Miller R T, Jones D T, Thornton J M
Department of Biochemistry and Molecular Biology, University College, London, United Kingdom.
FASEB J. 1996 Jan;10(1):171-8. doi: 10.1096/fasebj.10.1.8566539.
Protein fold recognition has been approached by threading an amino acid sequence onto a library of folds, calculating a sequence-structure compatibility score, and ranking these scores. Due to imperfections in the empirically derived pairwise potential functions and the necessarily heuristic approach to the sequence-structure alignment problem, the method benefits from the assessment of threaded models to evaluate the most probable structures among the list of possible folds. THREADER and ANALYST, software tools available through the Internet, facilitate the alignment and assessment steps of a threading prediction.

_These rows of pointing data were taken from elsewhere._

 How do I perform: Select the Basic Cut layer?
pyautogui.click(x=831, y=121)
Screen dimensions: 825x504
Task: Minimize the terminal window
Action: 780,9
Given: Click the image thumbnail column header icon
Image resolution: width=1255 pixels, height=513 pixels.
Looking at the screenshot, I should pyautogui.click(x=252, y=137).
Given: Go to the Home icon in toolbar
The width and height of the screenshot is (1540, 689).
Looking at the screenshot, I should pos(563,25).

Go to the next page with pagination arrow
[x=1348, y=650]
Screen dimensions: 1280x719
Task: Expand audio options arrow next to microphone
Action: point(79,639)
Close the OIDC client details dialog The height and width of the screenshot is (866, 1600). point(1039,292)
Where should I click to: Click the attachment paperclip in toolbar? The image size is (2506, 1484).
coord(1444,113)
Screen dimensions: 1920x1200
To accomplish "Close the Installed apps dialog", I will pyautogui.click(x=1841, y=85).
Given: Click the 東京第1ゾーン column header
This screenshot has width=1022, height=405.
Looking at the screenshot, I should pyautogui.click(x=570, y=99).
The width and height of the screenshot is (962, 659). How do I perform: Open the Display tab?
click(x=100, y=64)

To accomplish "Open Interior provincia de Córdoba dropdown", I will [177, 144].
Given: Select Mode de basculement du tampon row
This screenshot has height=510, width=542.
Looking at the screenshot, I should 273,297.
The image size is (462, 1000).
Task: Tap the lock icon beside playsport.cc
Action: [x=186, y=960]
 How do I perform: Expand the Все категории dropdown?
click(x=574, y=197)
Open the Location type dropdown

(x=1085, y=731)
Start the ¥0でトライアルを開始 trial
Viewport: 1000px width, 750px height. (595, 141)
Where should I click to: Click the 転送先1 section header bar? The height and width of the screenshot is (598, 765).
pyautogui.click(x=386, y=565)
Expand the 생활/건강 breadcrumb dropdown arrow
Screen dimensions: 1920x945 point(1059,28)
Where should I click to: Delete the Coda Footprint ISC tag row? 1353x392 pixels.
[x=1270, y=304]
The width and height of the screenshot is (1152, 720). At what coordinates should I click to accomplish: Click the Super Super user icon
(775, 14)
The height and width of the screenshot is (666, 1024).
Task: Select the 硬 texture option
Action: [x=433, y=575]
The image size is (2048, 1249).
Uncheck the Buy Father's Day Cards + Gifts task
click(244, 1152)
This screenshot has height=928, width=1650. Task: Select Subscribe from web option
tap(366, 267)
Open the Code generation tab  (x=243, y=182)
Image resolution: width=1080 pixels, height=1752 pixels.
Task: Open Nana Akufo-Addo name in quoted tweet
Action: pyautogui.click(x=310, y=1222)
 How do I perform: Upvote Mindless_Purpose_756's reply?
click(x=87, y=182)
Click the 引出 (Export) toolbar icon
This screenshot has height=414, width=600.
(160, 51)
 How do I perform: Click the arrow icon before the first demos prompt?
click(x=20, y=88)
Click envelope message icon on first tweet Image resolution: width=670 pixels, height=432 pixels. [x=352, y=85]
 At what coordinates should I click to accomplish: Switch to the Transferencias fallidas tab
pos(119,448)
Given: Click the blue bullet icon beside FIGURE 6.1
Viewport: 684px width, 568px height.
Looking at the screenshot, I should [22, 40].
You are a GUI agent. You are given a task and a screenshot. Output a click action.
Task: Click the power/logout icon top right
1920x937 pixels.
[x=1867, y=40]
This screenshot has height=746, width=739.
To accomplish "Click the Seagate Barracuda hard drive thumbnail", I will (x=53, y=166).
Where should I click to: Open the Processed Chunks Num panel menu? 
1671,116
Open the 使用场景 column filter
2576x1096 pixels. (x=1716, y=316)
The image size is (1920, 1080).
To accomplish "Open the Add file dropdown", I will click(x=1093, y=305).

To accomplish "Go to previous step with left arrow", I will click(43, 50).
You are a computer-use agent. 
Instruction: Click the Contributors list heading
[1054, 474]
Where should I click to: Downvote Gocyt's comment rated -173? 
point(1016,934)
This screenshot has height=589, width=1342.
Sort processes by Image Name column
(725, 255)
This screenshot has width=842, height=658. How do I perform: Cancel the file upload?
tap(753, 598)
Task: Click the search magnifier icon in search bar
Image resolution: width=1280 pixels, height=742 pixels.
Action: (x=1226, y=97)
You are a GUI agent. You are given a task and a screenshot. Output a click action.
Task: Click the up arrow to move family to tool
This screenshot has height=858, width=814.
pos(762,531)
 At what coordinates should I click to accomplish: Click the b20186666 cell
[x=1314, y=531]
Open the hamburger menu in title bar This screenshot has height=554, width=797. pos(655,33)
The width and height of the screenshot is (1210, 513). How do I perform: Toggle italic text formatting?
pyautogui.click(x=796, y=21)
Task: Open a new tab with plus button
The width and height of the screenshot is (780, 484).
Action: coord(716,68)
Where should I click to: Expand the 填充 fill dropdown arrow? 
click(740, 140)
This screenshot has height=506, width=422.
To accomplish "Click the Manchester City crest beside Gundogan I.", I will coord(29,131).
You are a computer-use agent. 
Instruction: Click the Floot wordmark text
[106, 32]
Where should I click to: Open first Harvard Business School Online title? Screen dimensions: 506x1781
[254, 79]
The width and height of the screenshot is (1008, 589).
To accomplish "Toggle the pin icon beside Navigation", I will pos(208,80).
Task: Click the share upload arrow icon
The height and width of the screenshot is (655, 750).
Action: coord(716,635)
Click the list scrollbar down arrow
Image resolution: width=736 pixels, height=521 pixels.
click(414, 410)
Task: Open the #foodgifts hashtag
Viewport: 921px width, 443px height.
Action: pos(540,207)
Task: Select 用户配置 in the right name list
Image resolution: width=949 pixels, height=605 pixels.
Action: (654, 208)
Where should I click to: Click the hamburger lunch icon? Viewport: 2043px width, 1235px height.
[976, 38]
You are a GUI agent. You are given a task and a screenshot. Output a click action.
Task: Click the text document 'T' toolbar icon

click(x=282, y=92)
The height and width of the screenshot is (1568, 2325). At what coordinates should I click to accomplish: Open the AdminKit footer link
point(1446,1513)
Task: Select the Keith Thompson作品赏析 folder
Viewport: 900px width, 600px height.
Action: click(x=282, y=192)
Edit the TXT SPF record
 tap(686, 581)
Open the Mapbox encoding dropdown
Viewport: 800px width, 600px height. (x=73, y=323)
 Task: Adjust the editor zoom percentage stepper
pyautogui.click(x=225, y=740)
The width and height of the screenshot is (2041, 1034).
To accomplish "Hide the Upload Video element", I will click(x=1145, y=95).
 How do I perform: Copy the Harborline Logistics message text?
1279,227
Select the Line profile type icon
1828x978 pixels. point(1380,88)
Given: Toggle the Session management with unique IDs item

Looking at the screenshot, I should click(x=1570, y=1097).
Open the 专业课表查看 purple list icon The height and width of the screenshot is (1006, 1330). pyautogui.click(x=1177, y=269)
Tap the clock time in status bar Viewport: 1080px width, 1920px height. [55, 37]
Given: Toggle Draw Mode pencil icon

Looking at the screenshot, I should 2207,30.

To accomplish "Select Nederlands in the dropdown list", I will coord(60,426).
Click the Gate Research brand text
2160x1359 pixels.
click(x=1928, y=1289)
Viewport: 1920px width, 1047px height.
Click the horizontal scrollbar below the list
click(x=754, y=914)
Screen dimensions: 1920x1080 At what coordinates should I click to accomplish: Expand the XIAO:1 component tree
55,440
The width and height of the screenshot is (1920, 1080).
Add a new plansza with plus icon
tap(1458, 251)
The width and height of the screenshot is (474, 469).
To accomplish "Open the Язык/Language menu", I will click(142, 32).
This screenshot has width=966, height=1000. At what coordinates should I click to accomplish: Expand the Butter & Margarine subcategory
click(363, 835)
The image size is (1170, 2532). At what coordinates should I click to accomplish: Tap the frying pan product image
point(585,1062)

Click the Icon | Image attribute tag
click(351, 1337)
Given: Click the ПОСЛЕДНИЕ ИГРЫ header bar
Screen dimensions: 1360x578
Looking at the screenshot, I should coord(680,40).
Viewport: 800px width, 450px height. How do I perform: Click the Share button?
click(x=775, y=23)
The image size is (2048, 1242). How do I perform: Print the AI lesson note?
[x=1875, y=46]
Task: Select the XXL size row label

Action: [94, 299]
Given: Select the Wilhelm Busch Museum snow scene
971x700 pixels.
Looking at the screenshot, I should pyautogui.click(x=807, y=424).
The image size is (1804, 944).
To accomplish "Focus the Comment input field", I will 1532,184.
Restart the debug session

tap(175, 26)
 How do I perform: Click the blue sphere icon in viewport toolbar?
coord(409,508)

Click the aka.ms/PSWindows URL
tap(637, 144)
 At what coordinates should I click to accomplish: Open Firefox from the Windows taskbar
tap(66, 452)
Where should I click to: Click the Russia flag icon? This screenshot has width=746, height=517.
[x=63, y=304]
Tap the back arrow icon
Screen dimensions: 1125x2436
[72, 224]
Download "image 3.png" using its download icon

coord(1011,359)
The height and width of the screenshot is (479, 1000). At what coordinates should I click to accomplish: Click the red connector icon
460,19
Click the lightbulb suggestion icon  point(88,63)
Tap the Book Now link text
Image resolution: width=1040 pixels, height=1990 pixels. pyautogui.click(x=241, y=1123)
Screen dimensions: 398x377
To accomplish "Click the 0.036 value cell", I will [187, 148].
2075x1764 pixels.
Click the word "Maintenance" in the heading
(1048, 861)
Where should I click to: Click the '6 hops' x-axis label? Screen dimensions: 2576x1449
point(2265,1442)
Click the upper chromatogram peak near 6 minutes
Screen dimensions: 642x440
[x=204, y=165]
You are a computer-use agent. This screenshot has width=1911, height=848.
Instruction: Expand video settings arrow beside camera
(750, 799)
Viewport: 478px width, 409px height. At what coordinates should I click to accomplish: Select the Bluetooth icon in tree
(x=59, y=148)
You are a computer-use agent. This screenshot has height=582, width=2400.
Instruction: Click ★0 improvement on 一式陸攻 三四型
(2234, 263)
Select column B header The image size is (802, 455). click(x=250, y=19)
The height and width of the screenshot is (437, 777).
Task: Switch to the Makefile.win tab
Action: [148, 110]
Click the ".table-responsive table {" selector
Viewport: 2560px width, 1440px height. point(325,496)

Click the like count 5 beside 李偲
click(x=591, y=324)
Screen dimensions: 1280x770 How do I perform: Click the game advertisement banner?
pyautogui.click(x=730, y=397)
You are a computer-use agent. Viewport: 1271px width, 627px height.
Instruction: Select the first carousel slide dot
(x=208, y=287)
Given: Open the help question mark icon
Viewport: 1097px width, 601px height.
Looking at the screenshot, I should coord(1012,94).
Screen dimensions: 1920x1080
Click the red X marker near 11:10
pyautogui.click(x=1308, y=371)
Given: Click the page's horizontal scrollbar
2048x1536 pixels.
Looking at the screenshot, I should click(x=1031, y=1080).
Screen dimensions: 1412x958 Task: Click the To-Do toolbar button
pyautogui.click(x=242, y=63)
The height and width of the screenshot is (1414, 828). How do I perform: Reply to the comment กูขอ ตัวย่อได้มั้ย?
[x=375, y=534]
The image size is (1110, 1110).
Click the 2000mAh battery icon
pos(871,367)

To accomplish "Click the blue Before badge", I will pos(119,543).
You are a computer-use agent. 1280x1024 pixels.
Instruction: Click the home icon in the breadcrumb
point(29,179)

No process has been found to be universally reliable for the detection of folds related to the structure of a known input sequence, but several useful steps and approaches are discussed.
蛋白质折叠识别是通过将氨基酸序列套用到折叠库上,计算序列-结构兼容性得分,并对这些得分进行排序来实现的。由于经验推导的成对势函数存在缺陷,以及序列-结构比对问题必然采用启发式方法,该方法受益于对套入模型的评估,以评估可能折叠列表中最可能的结构。THREADER和ANALYST是可通过互联网获取的软件工具,它们有助于套入预测的比对和评估步骤。尚未发现有任何方法对于检测与已知输入序列结构相关的折叠是普遍可靠的,但本文讨论了一些有用的步骤和方法。